■ **Enunciado da tarefa**
No trecho sobre o rédito dos pecados perdoados pela penitência, indique, para cada um dos três argumentos numerados, a quem é atribuída a fala citada.

Do redito dos pecados perdoados pela penitência

Em seguida devemos tratar do rédito dos pecados perdoados pela penitência. E nesta questão discutem-se quatro artigos:

Art. 1 — Se os pecados perdoados ressurgem por causa de um pecado subseqüente.

O primeiro discute-se assim. — Parece que os pecados subsequentes fazem ressurgir os pecados perdoados.

1. — Pois, diz Agostinho: Que os pecados perdoados ressurgem na alma sem caridade fraterna, Cristo nô-lo ensina mui claramente na parábola do servo a quem o Senhor repetiu a dívida perdoada, por não querer esse servo perdoar a de seu companheiro. Ora, a caridade fraterna qualquer pecado mortal a faz desaparecer. Logo, qualquer pecado mortal subsequente faz ressurgirem os pecados já perdoados pela penitência.

2. Demais. — Aquilo do Evangelho: Tornarei para minha casa, de onde saí — diz Beda: Versículo para temer-se e não para explicar-se; ar fim de que a culpa que já críamos extinta em nós, não nos esmague quando a nossa incúria nos trazia descuidados. Ora, tal não se daria se ela não voltasse. Logo, a culpa perdoada pela penitência ressurge.

3. Demais. — O Senhor diz: Se o justo se afasta da sua justiça e vier a cometer a inquidade de nenhuma das obras de justiça que tiver feito se fará memória. Ora, nas obras de justiça que fez também se inclui a penitência precedente; pois, como dissemos, a penitência faz parte da justiça. Logo, ao penitente recaído no pecado não se lhe imputa a penitência precedente, pela qual alcançou o perdão dos pecados. Portanto, tais pecados ressurgem.

■ **Extrato de dados**
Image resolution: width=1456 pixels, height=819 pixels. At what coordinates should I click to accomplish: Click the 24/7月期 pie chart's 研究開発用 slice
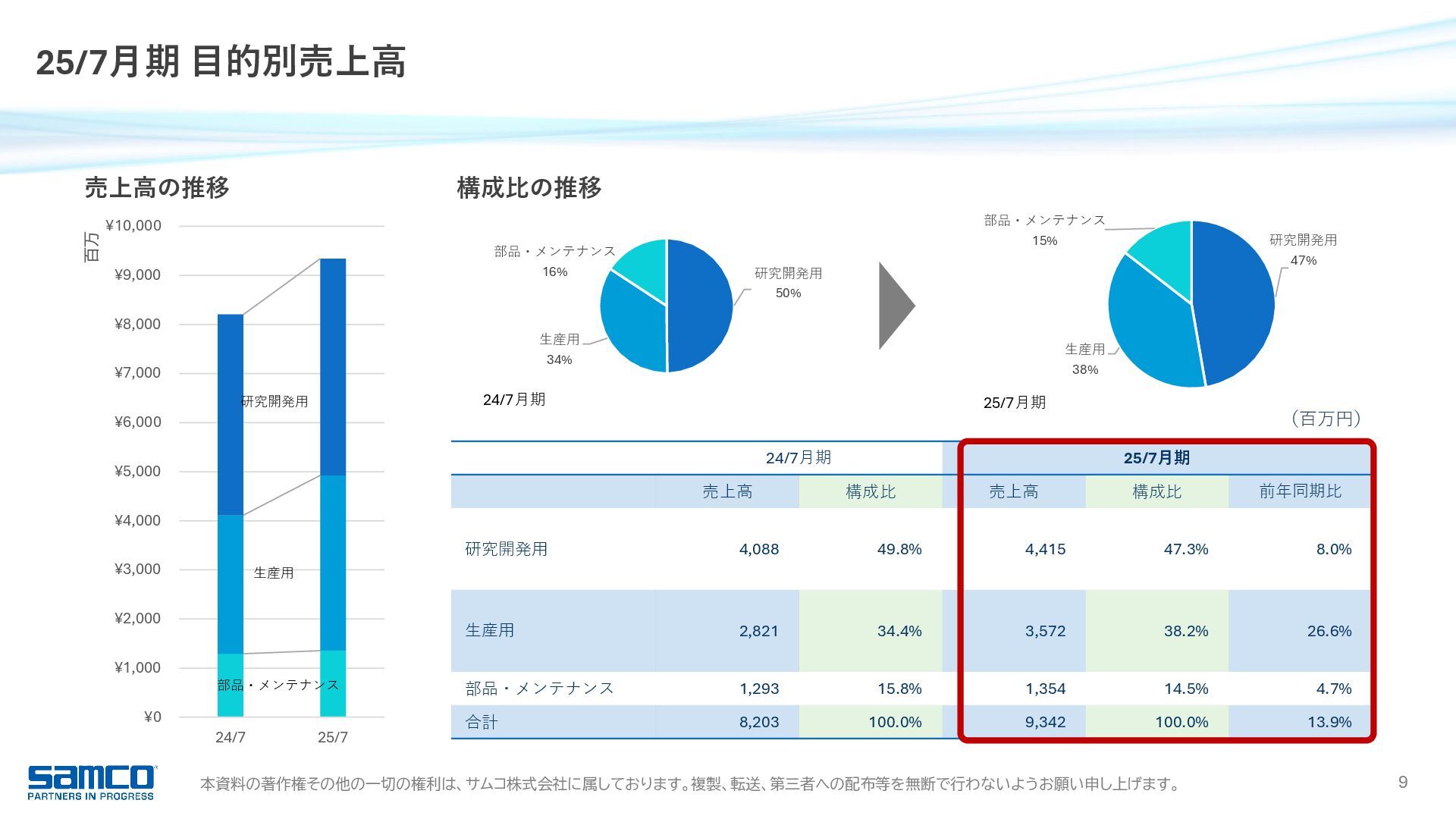pyautogui.click(x=701, y=306)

■ **Resolução**
1. Agostinho
2. Beda
3. O Senhor